* Record set *
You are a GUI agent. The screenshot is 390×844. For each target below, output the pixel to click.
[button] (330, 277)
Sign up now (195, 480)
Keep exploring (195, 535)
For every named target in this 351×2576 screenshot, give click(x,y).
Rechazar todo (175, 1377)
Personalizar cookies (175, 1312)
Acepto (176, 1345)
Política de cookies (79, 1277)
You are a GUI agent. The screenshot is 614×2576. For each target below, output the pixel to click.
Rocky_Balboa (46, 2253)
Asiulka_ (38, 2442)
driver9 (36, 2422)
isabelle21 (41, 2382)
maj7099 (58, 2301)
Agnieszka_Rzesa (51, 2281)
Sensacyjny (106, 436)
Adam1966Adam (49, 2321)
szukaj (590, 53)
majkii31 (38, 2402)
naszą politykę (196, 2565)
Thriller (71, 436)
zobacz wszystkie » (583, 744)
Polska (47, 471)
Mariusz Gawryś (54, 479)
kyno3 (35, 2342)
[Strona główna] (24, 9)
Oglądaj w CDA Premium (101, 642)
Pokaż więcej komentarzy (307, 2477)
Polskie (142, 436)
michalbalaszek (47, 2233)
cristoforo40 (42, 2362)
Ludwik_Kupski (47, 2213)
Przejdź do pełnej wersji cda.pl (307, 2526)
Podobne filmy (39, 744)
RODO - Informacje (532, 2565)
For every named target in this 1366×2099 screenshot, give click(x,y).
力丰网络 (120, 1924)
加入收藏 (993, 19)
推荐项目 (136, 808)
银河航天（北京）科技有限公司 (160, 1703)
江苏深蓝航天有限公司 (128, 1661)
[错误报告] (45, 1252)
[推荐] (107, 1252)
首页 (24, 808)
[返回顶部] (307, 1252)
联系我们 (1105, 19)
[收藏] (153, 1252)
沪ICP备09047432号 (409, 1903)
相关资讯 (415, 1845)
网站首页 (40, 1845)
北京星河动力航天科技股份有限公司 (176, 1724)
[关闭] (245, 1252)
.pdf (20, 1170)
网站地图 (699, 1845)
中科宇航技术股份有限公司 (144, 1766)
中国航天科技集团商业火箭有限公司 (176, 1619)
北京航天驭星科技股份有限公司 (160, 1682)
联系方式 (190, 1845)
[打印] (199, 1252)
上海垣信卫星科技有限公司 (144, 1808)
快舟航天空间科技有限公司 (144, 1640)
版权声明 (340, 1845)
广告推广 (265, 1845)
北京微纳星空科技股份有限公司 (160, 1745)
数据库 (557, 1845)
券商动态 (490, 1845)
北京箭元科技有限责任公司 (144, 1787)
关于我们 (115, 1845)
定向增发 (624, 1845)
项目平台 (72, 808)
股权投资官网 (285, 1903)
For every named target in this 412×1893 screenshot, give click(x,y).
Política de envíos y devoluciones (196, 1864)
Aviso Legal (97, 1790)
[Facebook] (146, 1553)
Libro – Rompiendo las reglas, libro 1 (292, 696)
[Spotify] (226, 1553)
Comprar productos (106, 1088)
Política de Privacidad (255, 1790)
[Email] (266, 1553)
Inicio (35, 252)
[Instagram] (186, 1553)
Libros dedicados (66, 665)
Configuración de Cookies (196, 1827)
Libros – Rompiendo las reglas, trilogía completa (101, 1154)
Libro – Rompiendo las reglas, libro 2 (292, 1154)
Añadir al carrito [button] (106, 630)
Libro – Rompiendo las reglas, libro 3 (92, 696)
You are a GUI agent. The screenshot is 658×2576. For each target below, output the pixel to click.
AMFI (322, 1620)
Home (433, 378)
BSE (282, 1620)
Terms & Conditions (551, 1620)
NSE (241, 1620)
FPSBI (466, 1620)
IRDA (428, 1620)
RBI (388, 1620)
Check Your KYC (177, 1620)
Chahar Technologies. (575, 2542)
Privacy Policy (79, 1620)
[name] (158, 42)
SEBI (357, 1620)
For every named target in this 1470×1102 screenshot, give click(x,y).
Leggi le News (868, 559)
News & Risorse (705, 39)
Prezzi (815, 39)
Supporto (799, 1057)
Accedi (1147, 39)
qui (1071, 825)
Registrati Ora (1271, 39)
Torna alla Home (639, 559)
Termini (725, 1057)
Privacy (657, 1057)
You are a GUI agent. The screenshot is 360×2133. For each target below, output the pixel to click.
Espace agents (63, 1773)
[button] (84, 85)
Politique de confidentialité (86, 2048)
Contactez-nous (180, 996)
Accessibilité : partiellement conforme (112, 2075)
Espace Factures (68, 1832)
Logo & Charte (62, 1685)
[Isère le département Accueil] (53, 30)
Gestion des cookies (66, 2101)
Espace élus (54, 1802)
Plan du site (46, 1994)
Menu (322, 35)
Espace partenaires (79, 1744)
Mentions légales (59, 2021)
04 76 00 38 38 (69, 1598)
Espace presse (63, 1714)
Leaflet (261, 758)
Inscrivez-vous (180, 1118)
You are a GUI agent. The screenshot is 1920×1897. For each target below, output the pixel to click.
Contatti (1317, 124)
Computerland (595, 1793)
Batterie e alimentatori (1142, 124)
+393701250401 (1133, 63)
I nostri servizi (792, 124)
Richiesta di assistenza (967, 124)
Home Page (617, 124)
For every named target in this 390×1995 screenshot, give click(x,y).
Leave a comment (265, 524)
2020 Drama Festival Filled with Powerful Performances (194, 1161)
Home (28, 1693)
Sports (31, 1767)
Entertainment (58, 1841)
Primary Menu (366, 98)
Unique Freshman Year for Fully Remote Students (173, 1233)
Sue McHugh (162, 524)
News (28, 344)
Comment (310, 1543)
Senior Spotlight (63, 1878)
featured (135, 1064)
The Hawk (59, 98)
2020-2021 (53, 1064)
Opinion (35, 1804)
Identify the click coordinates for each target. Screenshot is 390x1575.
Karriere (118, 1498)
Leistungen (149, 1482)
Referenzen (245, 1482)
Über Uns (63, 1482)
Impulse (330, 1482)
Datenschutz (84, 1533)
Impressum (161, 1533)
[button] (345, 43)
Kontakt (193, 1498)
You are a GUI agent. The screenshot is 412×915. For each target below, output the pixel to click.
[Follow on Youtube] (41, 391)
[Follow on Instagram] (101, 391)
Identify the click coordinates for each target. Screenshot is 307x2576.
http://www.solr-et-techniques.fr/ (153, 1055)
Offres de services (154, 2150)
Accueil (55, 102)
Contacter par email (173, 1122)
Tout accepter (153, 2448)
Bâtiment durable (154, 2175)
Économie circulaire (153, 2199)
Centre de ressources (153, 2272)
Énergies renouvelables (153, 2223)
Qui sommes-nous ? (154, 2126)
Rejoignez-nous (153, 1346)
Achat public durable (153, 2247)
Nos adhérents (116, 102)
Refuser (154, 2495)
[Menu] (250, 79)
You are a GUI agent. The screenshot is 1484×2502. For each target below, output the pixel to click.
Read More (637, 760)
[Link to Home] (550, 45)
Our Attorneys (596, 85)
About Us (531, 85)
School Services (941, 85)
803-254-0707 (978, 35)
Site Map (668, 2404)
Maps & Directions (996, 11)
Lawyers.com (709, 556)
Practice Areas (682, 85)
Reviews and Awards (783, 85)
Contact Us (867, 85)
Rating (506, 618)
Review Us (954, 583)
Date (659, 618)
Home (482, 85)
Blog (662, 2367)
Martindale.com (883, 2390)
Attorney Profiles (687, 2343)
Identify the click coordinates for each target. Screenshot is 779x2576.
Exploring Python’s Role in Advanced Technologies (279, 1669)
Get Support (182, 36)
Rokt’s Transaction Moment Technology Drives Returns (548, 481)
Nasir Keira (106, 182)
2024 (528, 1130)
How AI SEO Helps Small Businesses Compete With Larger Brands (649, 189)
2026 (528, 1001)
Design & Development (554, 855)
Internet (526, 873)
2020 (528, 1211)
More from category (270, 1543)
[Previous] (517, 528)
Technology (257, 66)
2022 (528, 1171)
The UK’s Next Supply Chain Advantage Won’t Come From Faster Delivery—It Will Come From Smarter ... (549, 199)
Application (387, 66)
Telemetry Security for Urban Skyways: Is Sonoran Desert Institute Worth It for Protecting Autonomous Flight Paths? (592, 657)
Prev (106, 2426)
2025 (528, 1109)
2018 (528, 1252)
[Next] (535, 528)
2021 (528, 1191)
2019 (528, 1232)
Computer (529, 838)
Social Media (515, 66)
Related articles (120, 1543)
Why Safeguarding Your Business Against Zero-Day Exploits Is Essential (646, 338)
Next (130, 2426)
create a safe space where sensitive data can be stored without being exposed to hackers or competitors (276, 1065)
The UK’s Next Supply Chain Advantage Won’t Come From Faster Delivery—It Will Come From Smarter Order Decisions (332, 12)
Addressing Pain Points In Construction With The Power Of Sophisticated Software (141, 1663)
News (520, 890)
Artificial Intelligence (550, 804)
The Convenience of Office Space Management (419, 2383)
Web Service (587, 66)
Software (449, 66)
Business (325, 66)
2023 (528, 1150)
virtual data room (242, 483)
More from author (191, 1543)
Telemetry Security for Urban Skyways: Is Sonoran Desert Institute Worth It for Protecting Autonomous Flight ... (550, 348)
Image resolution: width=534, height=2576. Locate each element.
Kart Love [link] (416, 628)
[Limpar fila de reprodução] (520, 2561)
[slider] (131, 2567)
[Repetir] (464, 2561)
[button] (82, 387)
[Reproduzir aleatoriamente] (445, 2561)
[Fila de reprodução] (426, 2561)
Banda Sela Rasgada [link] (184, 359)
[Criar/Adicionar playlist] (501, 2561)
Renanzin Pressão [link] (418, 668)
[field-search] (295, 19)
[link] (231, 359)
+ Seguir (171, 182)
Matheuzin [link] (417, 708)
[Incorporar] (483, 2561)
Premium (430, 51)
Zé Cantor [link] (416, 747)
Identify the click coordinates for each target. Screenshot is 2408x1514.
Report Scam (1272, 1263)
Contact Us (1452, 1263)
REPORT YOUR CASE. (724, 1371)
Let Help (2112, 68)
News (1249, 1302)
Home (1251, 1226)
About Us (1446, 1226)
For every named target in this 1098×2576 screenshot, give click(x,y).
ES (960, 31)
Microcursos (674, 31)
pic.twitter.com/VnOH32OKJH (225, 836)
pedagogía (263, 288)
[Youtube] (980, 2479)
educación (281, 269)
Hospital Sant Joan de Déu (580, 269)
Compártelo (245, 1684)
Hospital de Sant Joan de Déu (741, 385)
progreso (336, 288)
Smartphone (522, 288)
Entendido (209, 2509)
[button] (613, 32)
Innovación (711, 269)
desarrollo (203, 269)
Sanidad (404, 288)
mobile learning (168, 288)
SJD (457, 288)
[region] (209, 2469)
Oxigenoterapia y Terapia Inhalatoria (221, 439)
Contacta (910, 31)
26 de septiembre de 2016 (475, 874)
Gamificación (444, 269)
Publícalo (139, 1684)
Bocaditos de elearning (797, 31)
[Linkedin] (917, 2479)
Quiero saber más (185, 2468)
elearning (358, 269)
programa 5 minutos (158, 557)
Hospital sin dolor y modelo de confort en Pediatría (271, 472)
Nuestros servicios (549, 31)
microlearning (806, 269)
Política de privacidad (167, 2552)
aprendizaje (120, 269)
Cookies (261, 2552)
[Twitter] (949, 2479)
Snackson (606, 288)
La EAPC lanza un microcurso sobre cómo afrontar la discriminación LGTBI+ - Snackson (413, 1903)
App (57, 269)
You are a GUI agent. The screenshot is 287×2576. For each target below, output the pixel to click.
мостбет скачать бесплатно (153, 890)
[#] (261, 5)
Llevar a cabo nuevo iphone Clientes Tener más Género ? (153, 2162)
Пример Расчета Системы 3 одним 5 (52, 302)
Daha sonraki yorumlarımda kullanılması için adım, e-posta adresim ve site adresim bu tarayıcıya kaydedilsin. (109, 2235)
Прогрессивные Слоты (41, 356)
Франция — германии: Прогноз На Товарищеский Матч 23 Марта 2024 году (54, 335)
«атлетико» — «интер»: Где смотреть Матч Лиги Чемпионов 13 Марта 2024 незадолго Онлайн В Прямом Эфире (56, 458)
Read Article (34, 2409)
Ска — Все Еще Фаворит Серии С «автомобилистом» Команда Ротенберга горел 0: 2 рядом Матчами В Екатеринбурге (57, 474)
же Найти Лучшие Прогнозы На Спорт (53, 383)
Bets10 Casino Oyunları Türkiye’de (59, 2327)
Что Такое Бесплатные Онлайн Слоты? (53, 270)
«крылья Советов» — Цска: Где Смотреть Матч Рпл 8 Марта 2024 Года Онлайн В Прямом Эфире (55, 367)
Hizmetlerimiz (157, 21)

* The task *
Using the data above, print exactly the lines from the line that contains "Прогрессивные Слоты (41, 356)" through the line that contains "Bets10 Casino Oyunları Türkiye’de (59, 2327)", with both included.

* Expected answer *
Прогрессивные Слоты (41, 356)
Франция — германии: Прогноз На Товарищеский Матч 23 Марта 2024 году (54, 335)
«атлетико» — «интер»: Где смотреть Матч Лиги Чемпионов 13 Марта 2024 незадолго Онлайн В Прямом Эфире (56, 458)
Read Article (34, 2409)
Ска — Все Еще Фаворит Серии С «автомобилистом» Команда Ротенберга горел 0: 2 рядом Матчами В Екатеринбурге (57, 474)
же Найти Лучшие Прогнозы На Спорт (53, 383)
Bets10 Casino Oyunları Türkiye’de (59, 2327)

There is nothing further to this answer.